Information shown:
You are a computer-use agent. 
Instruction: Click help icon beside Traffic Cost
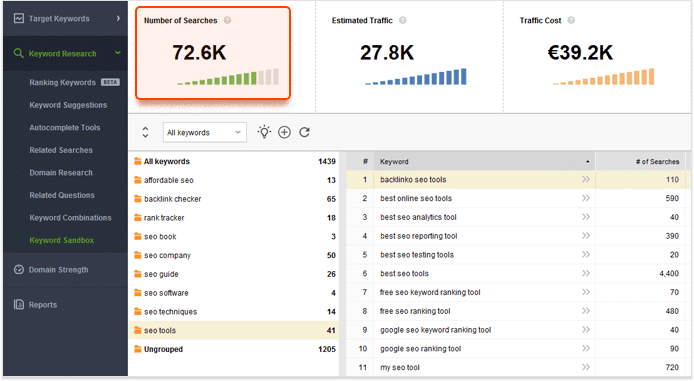click(x=571, y=20)
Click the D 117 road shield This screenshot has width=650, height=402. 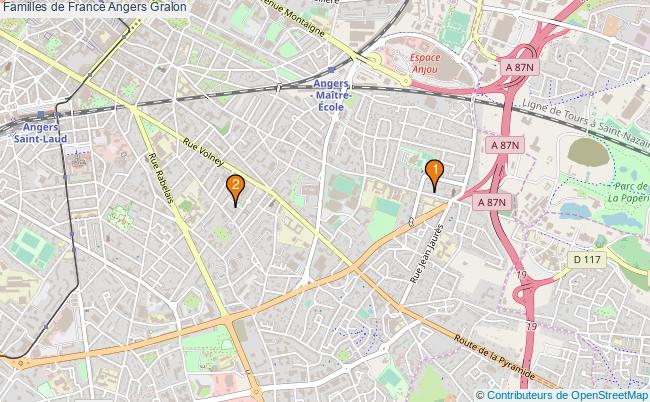(x=587, y=260)
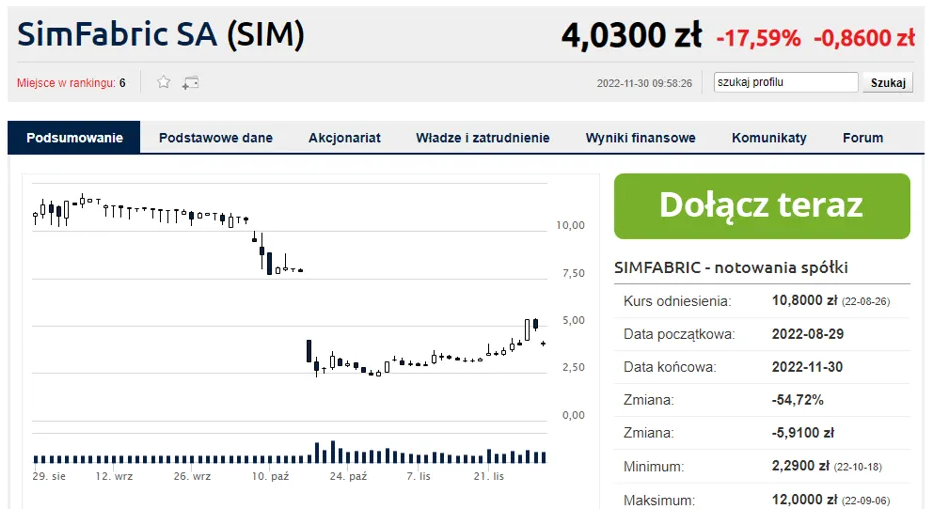Screen dimensions: 928x513
Task: Open the Akcjonariat tab
Action: point(344,138)
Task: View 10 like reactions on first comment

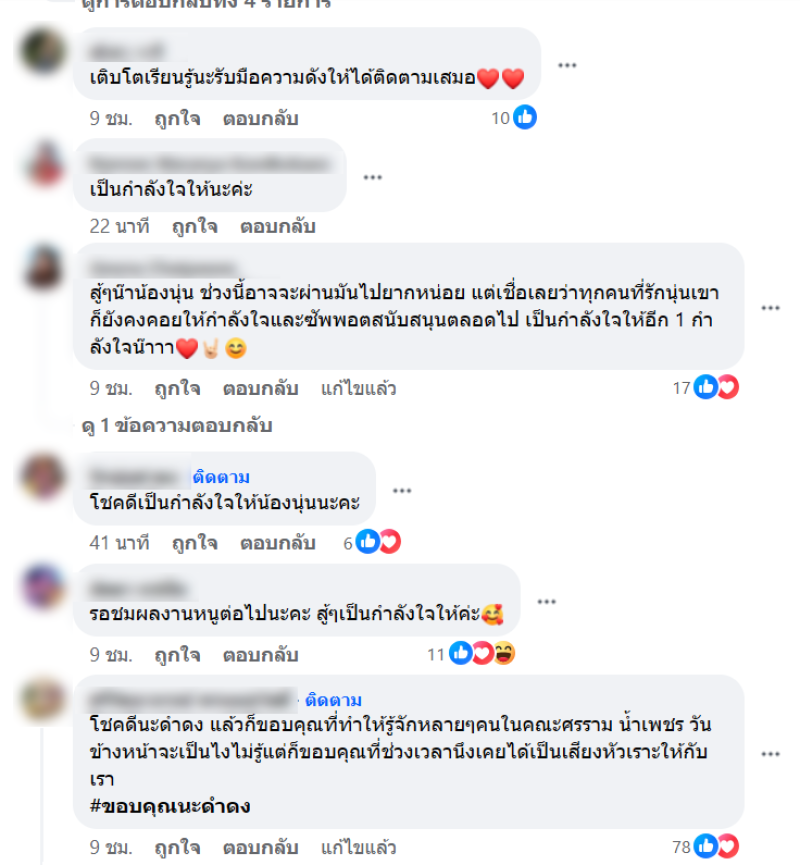Action: [514, 118]
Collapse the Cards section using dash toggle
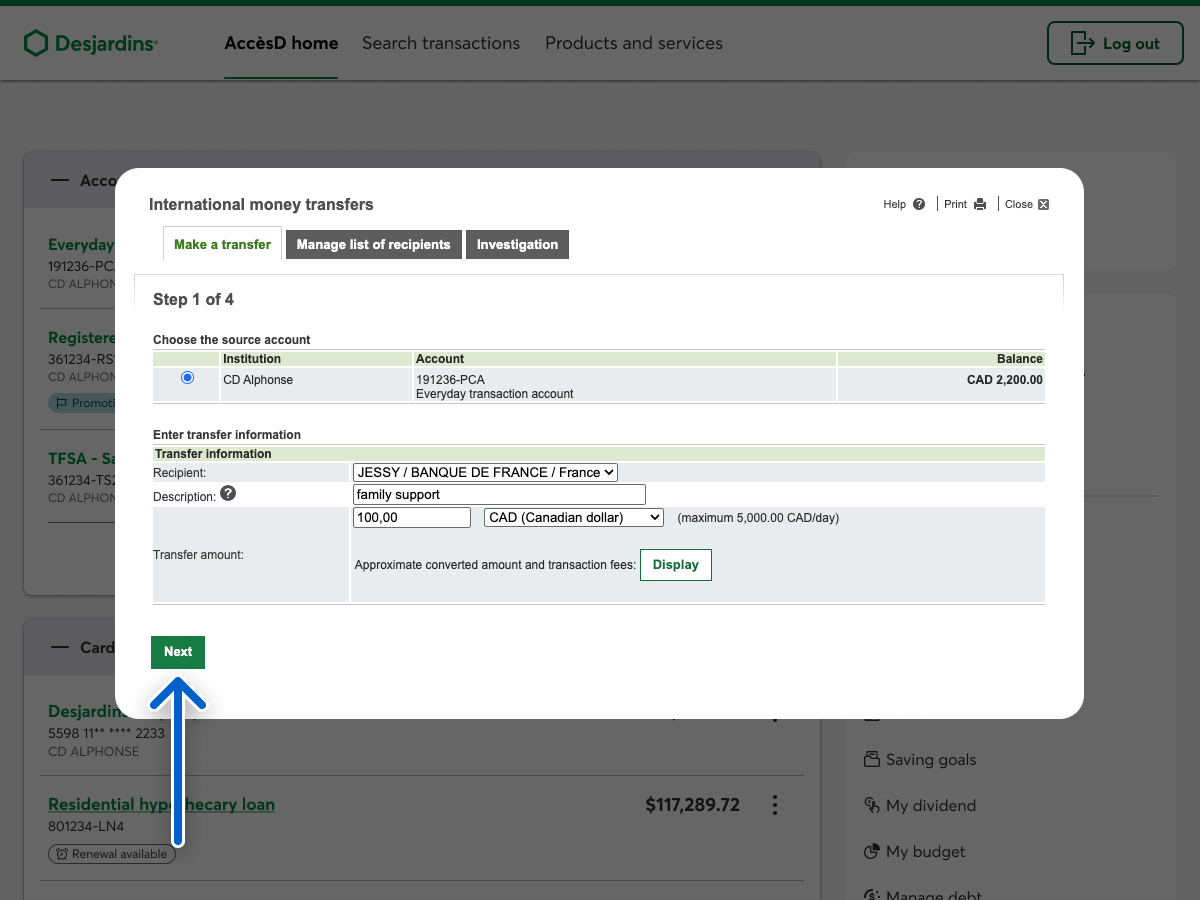The image size is (1200, 900). coord(60,647)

Your task:
Retype the line containing "Task: View 10 like reactions on first comment" and all lines after it to the end of the material, exactly as written, leaving out any pictures.

Task solution:
Task: View 10 like reactions on first comment

Action: [514, 118]
Collapse the Cards section using dash toggle
The image size is (1200, 900). coord(60,647)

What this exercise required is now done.